(5 Sept. 1791-2 Mei 1864). Oorspronkelijk heette hij Jakob Liebmann Beer; de toevoeging Meyer was de voorwaarde, die een verwant met dien naam stelde, voor het aanvaarden van een groote erfenis.
Hij was de zoon van een Joodschen bankier en kreeg les in compositie van den Abbé Vogler. Zijn eerste opera's hadden geen succes, zoodat hij een tijd lang als pianist optrad. Salieri gaf hem het vertrouwen in zijn talent als componist terug en raadde hem aan, in Italië contrapunt te studeeren (1816). Van Rossini leerde hij, wat hem ontbrak: melodieusheid. Met zijn volgende opera's haalde hij dan ook vriendelijke successen. In 1824 bezocht hij te Berlijn zijn ouden studiegenoot Weber, die hem fel verweet, dat hij in Italiaanschen stijl was gaan schrijven.
Kort na elkaar stierven zijn vader en twee van zijn kinderen. Dit alles was oorzaak, dat hij zes jaar lang niet componeerde. In 1826 vestigde hij zich te Parijs; hier ontstond het eerste werk, dat blijvend succes had: de Fransche opera ‘Robert le Diable’ (1831). Vijf jaar later volgde zijn meesterwerk ‘Les Huguenots’. Zelfs zijn felle tegenstander Richard Wagner erkende, dat het vierde bedrijf (met de beroemde wijding der zwaarden en het groote duet) een meesterstuk is van dramatische compositie. Daarentegen stoort in de derde acte het uiterlijk effect.
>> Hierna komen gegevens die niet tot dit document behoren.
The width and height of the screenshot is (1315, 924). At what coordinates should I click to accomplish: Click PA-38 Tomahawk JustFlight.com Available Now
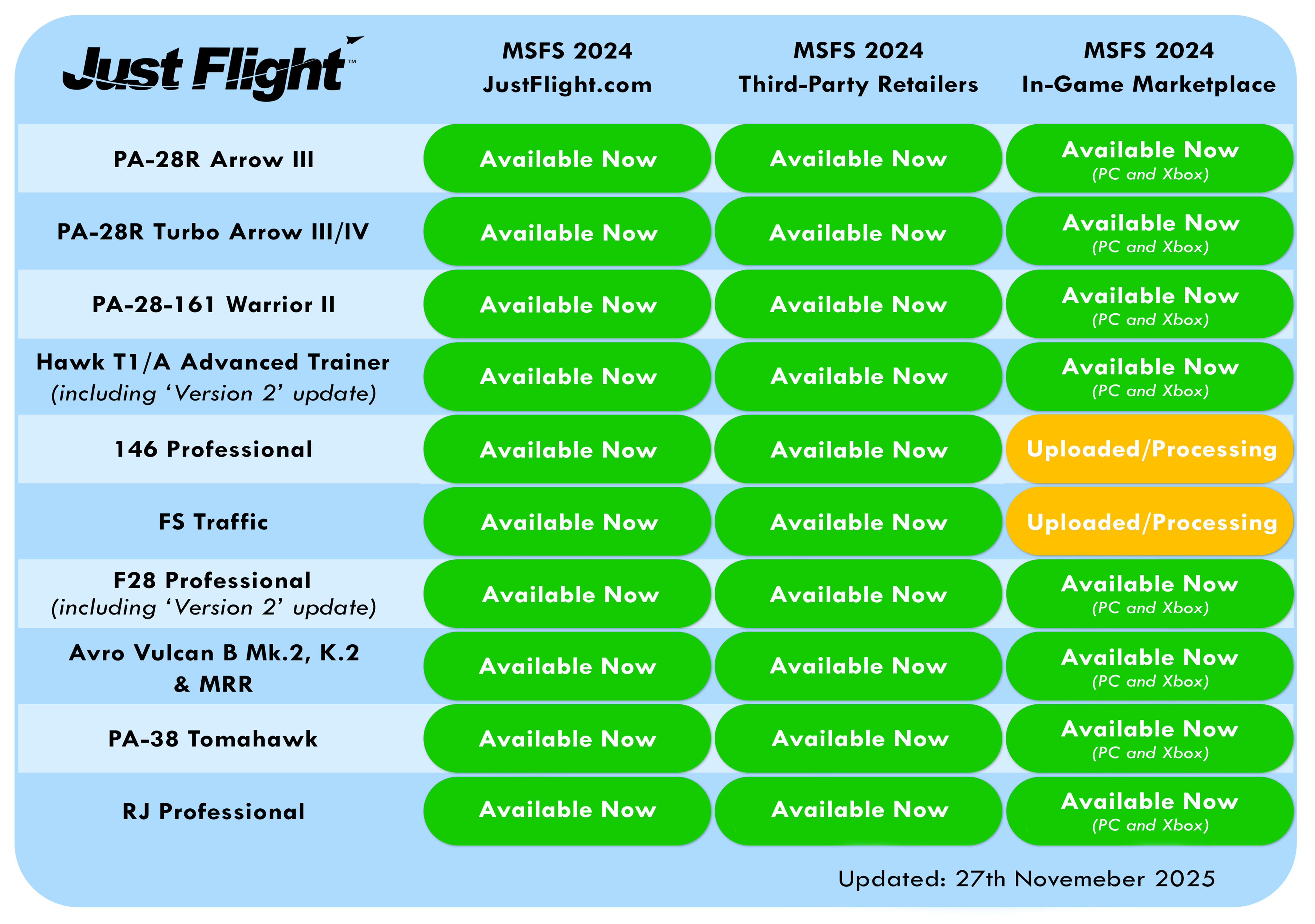(567, 738)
Ongetwijfeld is deze opera te gerekt, maar er komen prachtige stukken in voor: o.a. de Romance van Raoul, de laatste scène van II. De ouverture is gebouwd op het koraal ‘Ein feste Burg’, dat in de opera als leidmotief optreedt. Uit Schumann's beroemde critiek erover enkele zinnen: ‘Ik ben geen moralist; maar een goeden Protestant ergert het, zijn dierbaarste lied op de planken gebruld te hooren, ergert het, het bloedigste drama uit de geschiedenis der religie tot een kermisscène te zien gemaakt. Verbluffen of prikkelen, ziedaar de leuze van Meyerbeer en hij heeft er succes mee bij het Janhagel.’ Schumann's critiek op ‘Le Prophéte’ (1848) is de kortste, die ooit werd geschreven; het heele artikel bestaat uit: ♰. ‘L'Africaine’, reeds in 1842 voltooid doch in 1860 omgewerkt, werd eerst na zijn dood uitgevoerd.